To simply explain it, it is vending machine galore over here in Japan. They have machines waiting at every street corner. From soda to tea, these machines will sell hot and cold drinks for prices ranging from about $1 USD to $2 USD. However, for such cheapness, the drinks offered at these machines can either be a hit-or-miss. You could end up with a refreshing drink that you’ll end up being addicted to or you could end up with a drink that you’d want to throw in the trash after one sip. This phenomenon happens way more frequently if you can’t read any Japanese and you happen to feel particularly adventurous that day.
Today, you’ll be hearing me gush about these vending machines.
When I first got to Japan, I was amazed by the diversity of drinks. The drinks in the vending machines are not only limited to water, soda, and energy drinks – they have tea, coffee, lemonade, vitamin drinks, and even corn soup and ice cream. Not only that, but I hear that there are special vending machines that can even spit out steaming hot ramen for you to eat on the go. It’s mind-blowing. I wish I had a video of these special vending machines (especially the ramen one), but sadly, I have yet to visit any of them.
Anyhow, these vending machines are a huge life saver. The other day, I was on my way home from classes when I noticed my mouth was getting dry and my throat was getting rather scratchy. I figured I was catching a cold, so I decided to make my way to the nearest convenient store for a warm drink. Just as I was turning a corner, I spotted a vending machine. At the time, I didn’t know that the vending machines in Japan served warmed drinks, so it was a surprise to me when I saw the word あたったかい, which meant “warm” in Japanese. To make things even better, one of the drinks that were offered was warm lemonade with honey – a drink that was perfect for my throat. The drink itself cost only 110円, which is roughly about 1 USD.
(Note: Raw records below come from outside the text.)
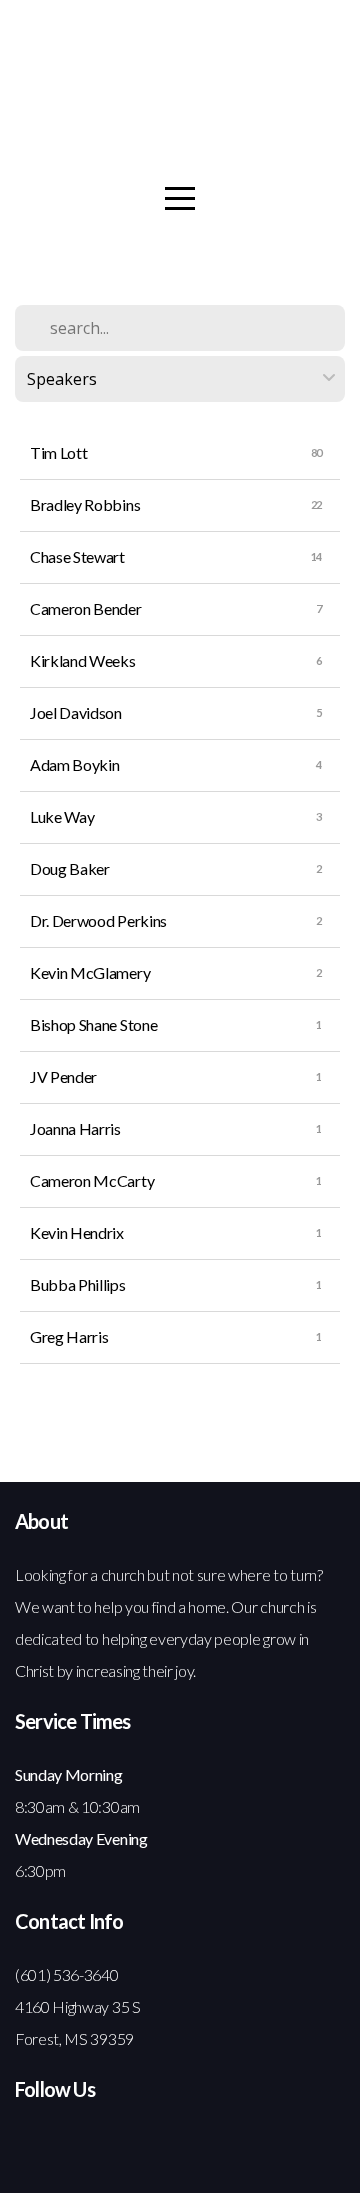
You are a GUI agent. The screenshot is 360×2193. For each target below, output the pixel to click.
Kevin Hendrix (77, 1232)
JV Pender (63, 1076)
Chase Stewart (77, 556)
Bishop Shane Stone (93, 1024)
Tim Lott (58, 452)
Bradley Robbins (85, 504)
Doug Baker (70, 868)
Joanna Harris (75, 1128)
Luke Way (62, 816)
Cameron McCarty (92, 1180)
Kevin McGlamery (90, 972)
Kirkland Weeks (83, 660)
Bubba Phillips (78, 1284)
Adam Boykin (74, 764)
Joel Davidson (76, 712)
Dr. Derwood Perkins (98, 920)
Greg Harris (69, 1336)
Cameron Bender (86, 608)
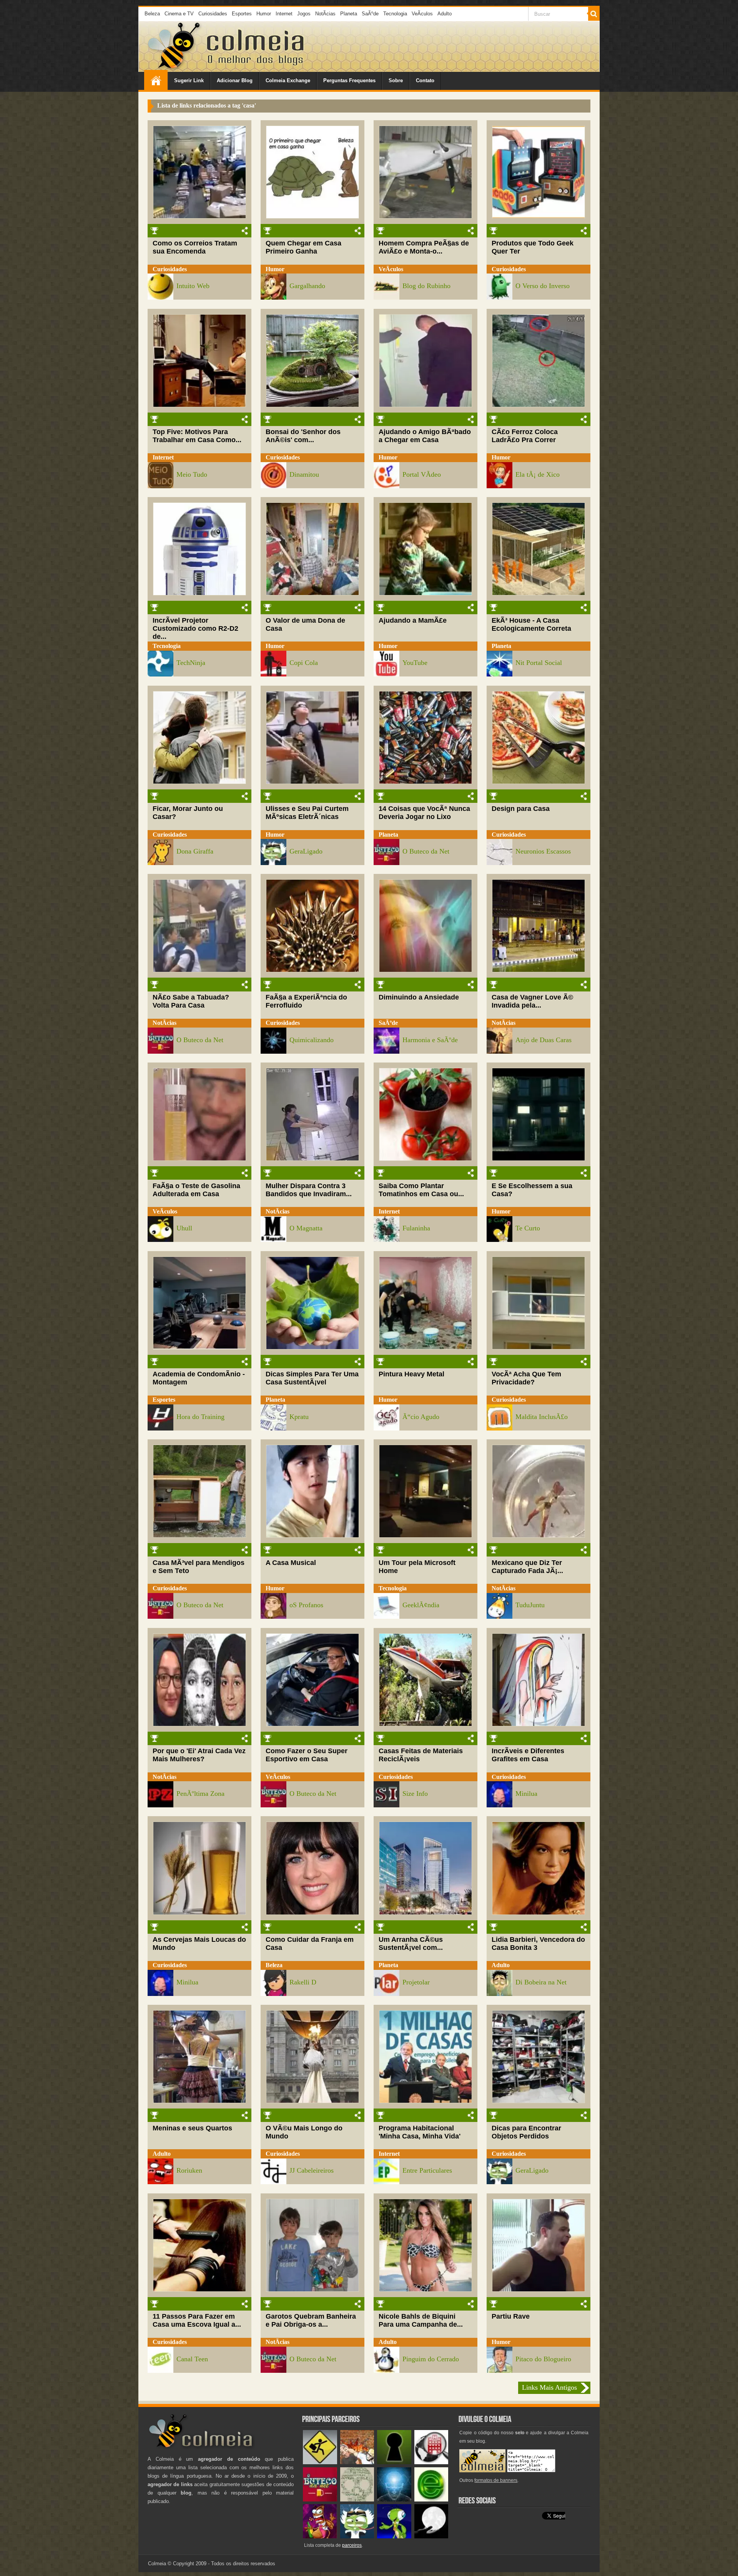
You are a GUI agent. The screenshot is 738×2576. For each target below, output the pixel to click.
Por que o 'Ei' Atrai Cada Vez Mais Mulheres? (199, 1755)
It was the best 110 円 I have spent so far. The drink was sweet and warm, and it did wonders for my throat.
Drinks aside, the best part about these vending machines is that they accept IC Cards. With just one scan of a Pasmo or Suica card (popular IC cards used for the trains, subways, and buses), the vending machine will display your current balance on your card and tell you which drinks you are able to afford.
Talk about technology. It’s super convenient and it makes me feel spoiled because in California where I live, such a concept is completely foreign to me.
The ease of getting a nice drink in Tokyo makes me wish that my school back home offered the same services. Could you imagine how much better life would be if the vending machines in California were more common, technologically advanced, and offered healthier alternatives? It would be great.
Everyone would be able to easily get their drinks for a decent price.
Everyone would be happier.
Jokes aside (and in all seriousness): Japan’s vending machines are truly a blessing. If there’s one thing you should take from this post, it is that I love this country’s vending machines galore.